Но не все, далеко не все могла принять и понять Маша. Об этом мы узнаем из письма Константина от 5 марта 1836 года, в котором он мягко жалуется ей на своего отца, Сергея Тимофеевича, и косвенно – на нее: «Сейчас имел я большой разговор с отесенькой; я высказывал ему мои любимые мысли, говорил и о поэзии и о религии. Благодарю Бога, что он не лишил меня чувства; благодарите и вы его за то же. Отесинька понимает, сколько меня можно понимать, но кто постигнет, например, сомнение в своем существовании? Вы, милая Машенька, вы понимаете мою тоску, мое стремление высказаться, мои мечты, мои предчувствия; но вам также показалось нелепостью это сомнение; а это так, право так! Но как вам передать это, как выразить отсутствие сознания – не знаю. Кажется, это останется вечным недоразумением между нами, если я не найду слов, или если на вас самих не нападет такое сомнение».

Можно представить себе положение Сергея Тимофеевича! Со своей гибкостью и чуткостью, готовностью идти навстречу всему новому и свежему он внимательно прислушивался к словам сына, тем более что за его спиной стояло молодое поколение, Станкевич и его друзья, которых Аксаков-старший глубоко уважал. Он хотел идти в ногу со временем, постичь как можно больше, и Константин, со своей стороны, чувствовал это, отсюда его оговорка: «отесинька понимает, сколько меня можно понимать». Но ведь предел-то должен быть. Отесинька, который любил во всем отчетливость и определенность и больше всего ненавидел мечтательность и туманность, который перед отъездом Шевырева за границу увещевал его «ради Христа» забыть «немецкий мистицизм», ибо «он противен русскому духу», теперь вынужден слушать, как Константин выражает «сомнение в своем существовании». Узнавать, что жизнь есть сон, что крайности сходятся и что, следовательно, существовать означает как бы и не существовать… Это уж было слишком, и Сергей Тимофеевич, рискуя прослыть отсталым человеком, горячо восстал против утверждений сына.

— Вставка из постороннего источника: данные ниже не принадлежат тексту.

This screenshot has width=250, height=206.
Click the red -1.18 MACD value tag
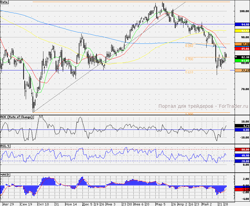[x=242, y=189]
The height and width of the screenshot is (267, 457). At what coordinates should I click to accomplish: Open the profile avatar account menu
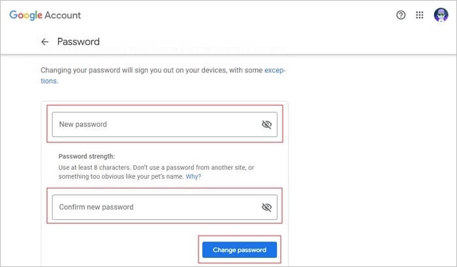point(441,15)
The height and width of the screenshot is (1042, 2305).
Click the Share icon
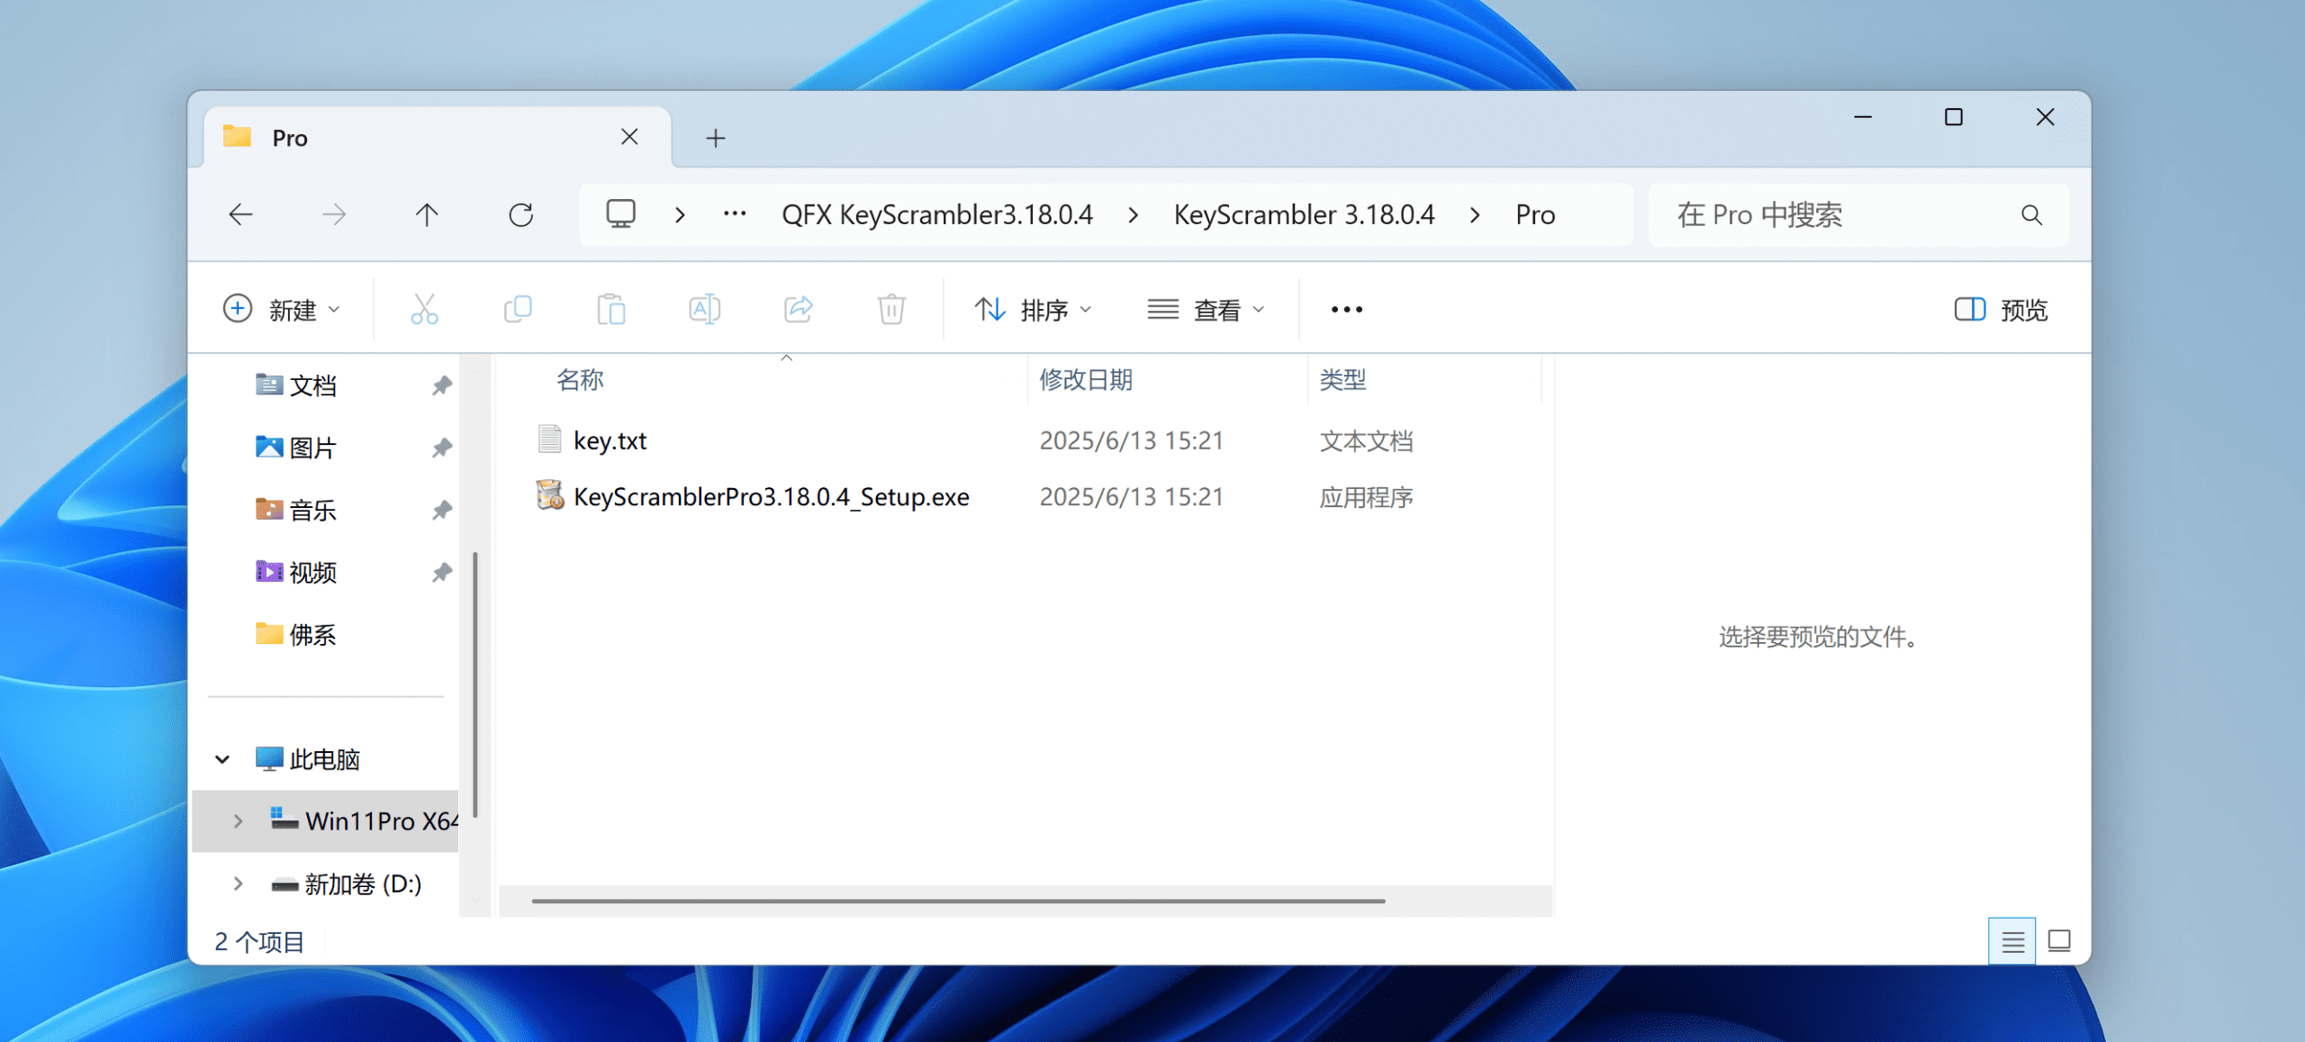pyautogui.click(x=798, y=309)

Не поддержала Константина, как видим, и Машенька, которая в вопросе о магнетизме (то есть о гипнозе) готова была пойти ему навстречу.

Но не поддержали и товарищи по кружку, прежде всего Станкевич. Это становится совершенно ясным, если внимательно прочитать его письма, вдуматься в те намеки, которые он бросает мимоходом. Вот, например, в письме к друзьям Беерам от 9 октября 1835 года: «Аксаков думает, что он – мечта. Не мечта ли и я? Спрошу у Марии Афанасьевны». Сказано, конечно, с ядовитой иронией.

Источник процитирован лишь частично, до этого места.